**** Documento originale ****

Altra contraddizione è il divieto di uso alimentare per i prodotti della canapa sia in Australia sia in Nuova Zelanda, ma anche per questo aspetto sono in corso prove e studi. Il Food Standards Australia e Nuova Zelanda (FSANZ), ha consegnato le ultime osservazioni su una proposta riguardante semi di canapa a basso THC indirizzati al mercato alimentare.
Canada – Fa la parte del leone in Nord America. Dopo la legalizzazione commerciale della produzione di canapa nel 1998, l’industria canadese del settore ha continuato a espandersi. Le esportazioni di canapa nei primi quattro mesi del 2015 hanno fatto registrare un valore di 34 milioni di dollari rispetto ai 12 di tutto il 2011. Nel 2016 i milioni sono stati 45 per le esportazioni verso Asia e Corea del Sud.
L’industria della canapa canadese si è specializzata inizialmente sulla produzione per il settore alimentare, poi ha ampliato lo spettro per la produzione di fibre di canapa alternative a quelle di vetro, tessuti, l’isolamento ed edilizia. Il dipartimento dell’Agricoltura e dell’agroalimentare del Canada (AAFC) ha definito la canapa come “risorsa rinnovabile più importante del mondo”.
Stati Uniti d’America – il 23 agosto 2016 lo USDA, United States Department of Agriculture, ha annunciato che permetterà la certificazione delle colture di canapa coltivate nel rispetto della sezione 7606 del Farm Bill, primo passo positivo per riconoscere la canapa come coltura legittima. Un riconoscimento che però non ha ancora valore per gli agricoltori in stati come il Kentucky, il Tennessee e l’Oregon, mentre non è chiaro che effetto avrà sugli agricoltori del Colorado che operano sotto il permesso commerciale rilasciato dal Dipartimento statale dell’Agricoltura.

**** I dati ****

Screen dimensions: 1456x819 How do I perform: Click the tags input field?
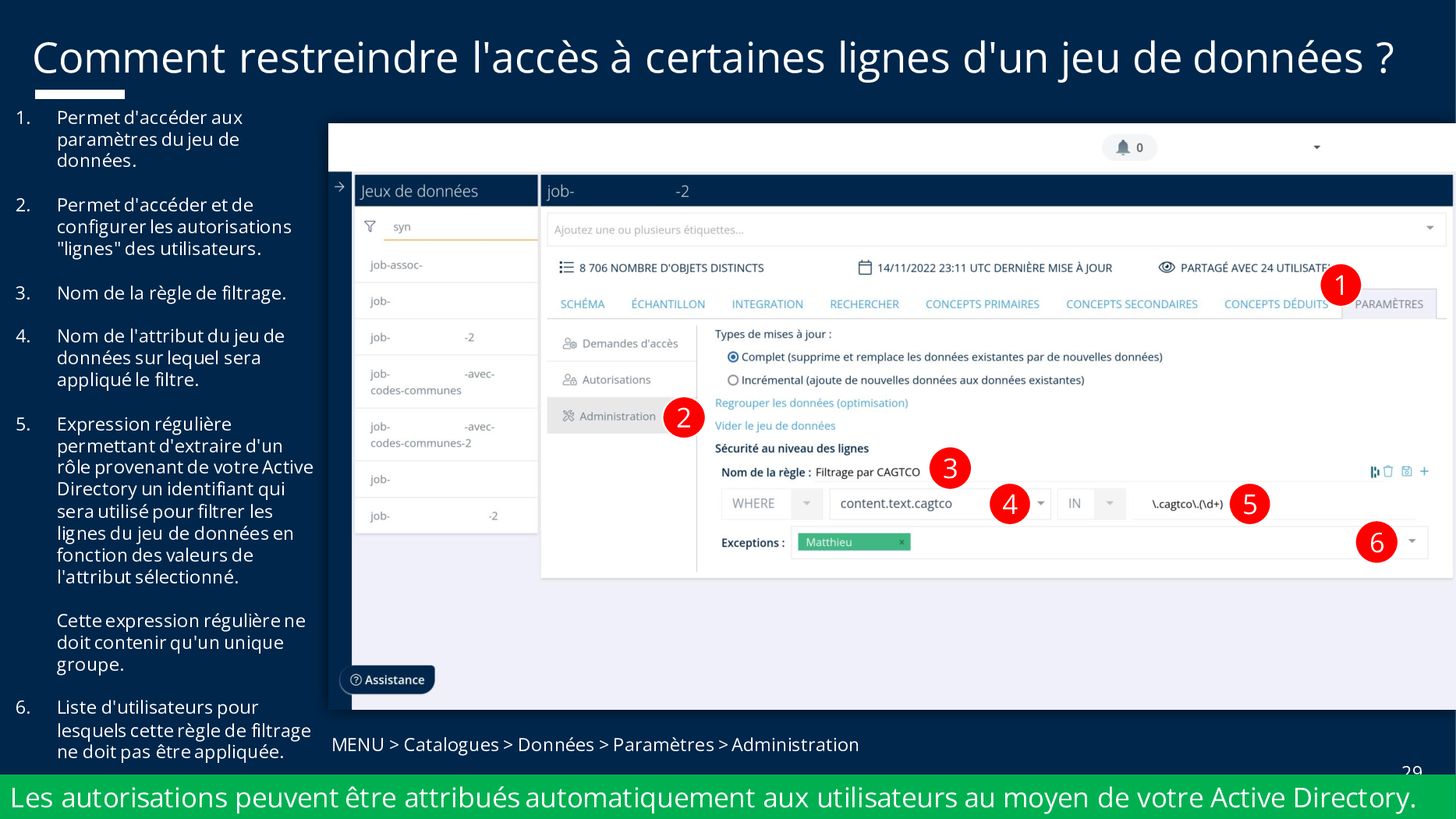[983, 230]
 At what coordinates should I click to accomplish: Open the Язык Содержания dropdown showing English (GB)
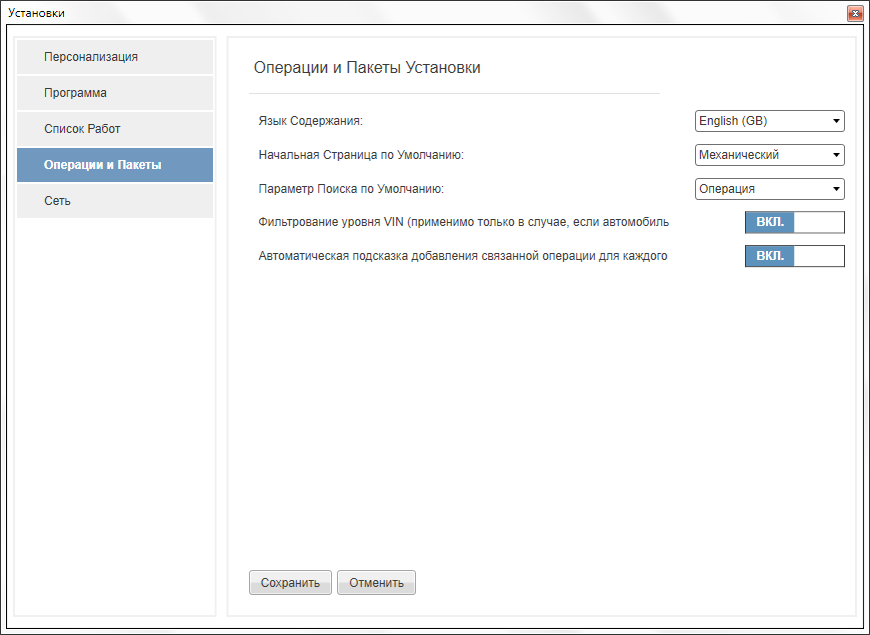click(770, 121)
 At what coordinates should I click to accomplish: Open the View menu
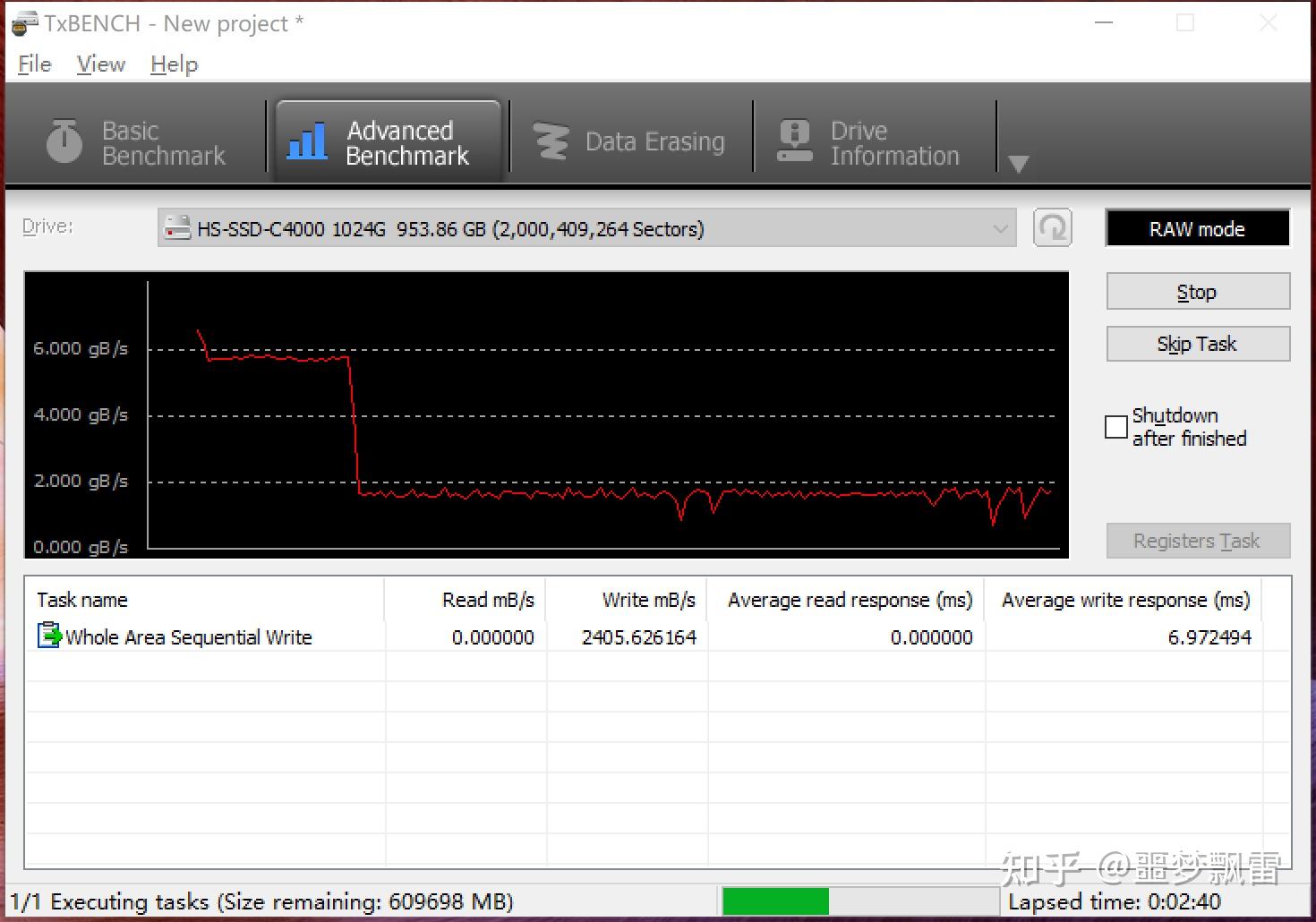99,64
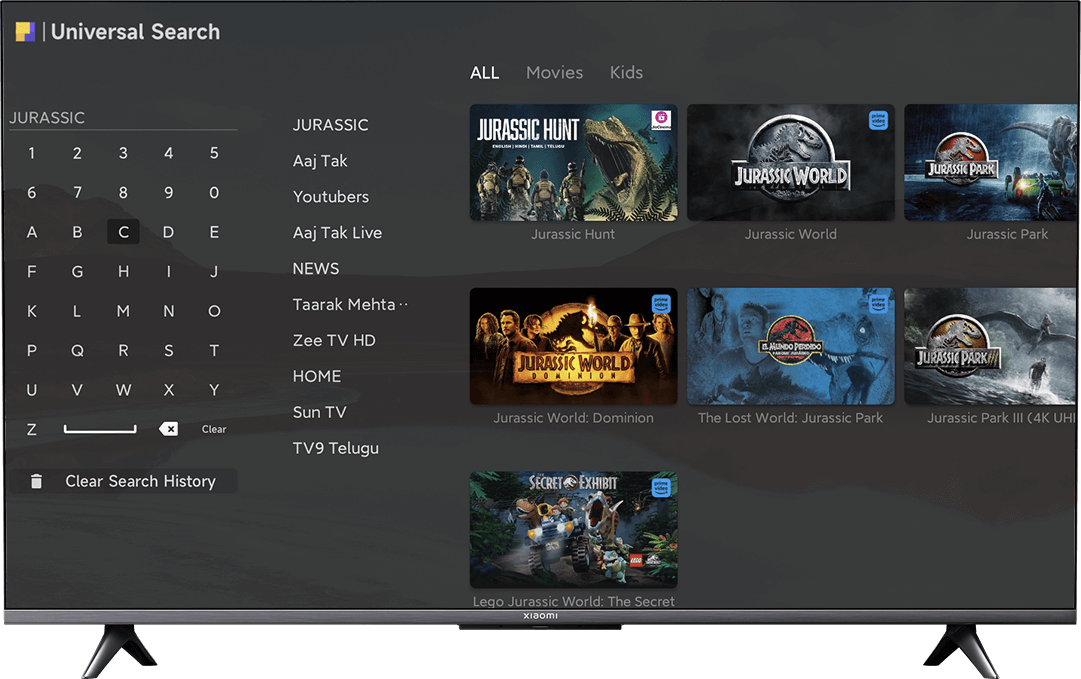
Task: Select Aaj Tak Live from search history
Action: click(x=337, y=233)
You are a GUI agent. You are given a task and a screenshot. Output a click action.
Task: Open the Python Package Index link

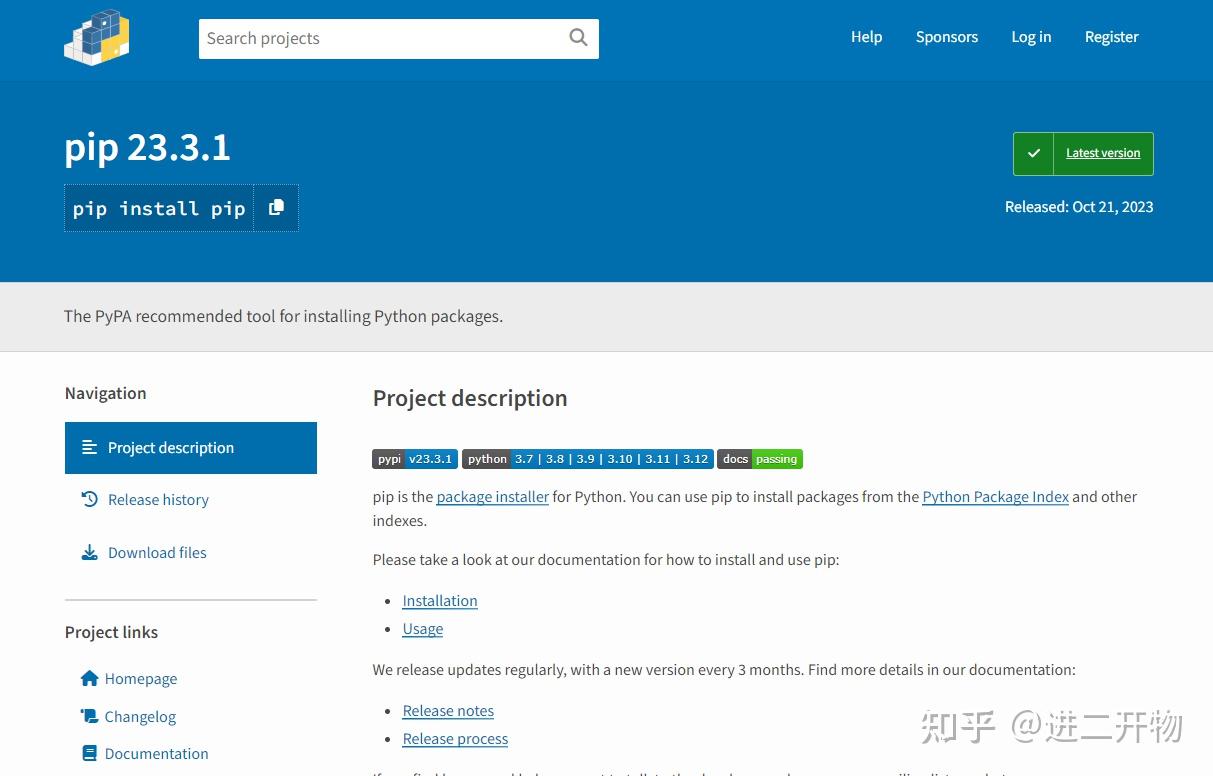tap(994, 496)
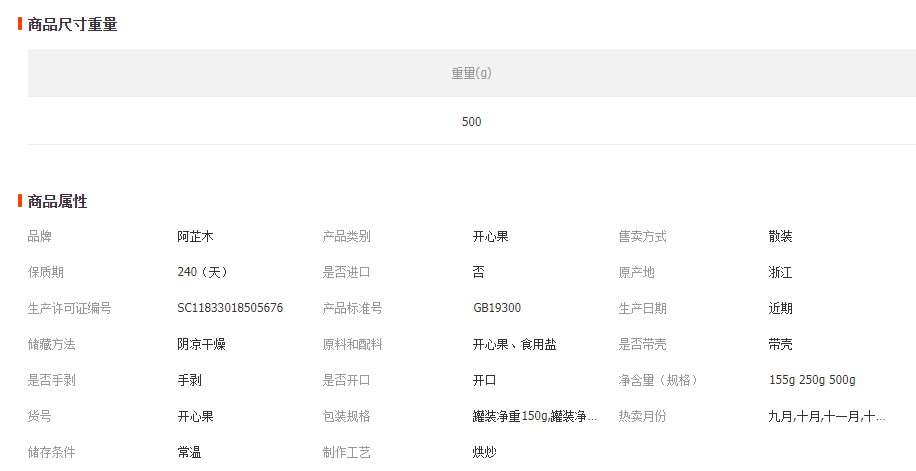916x471 pixels.
Task: Select the weight value 500
Action: pos(471,122)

****

▶ _Compiti ed esercizi_
**a.** Rispondi alle seguenti domande basandoti sul testo sulla canapa.
(i) In quale anno il Canada ha legalizzato la produzione commerciale di canapa?
(ii) Quale valore hanno raggiunto le esportazioni canadesi di canapa nei primi quattro mesi del 2015?
(iii) In quale data lo USDA ha annunciato che permetterà la certificazione delle colture di canapa?
**b.** Riproduci fedelmente il passo del testo sulla canapa da "Altra contraddizione è" a "al mercato alimentare.".

▶ _Risposte date_
**a.**
(i) Nel 1998.
(ii) 34 milioni di dollari.
(iii) Il 23 agosto 2016.

**b.**
Altra contraddizione è il divieto di uso alimentare per i prodotti della canapa sia in Australia sia in Nuova Zelanda, ma anche per questo aspetto sono in corso prove e studi. Il Food Standards Australia e Nuova Zelanda (FSANZ), ha consegnato le ultime osservazioni su una proposta riguardante semi di canapa a basso THC indirizzati al mercato alimentare.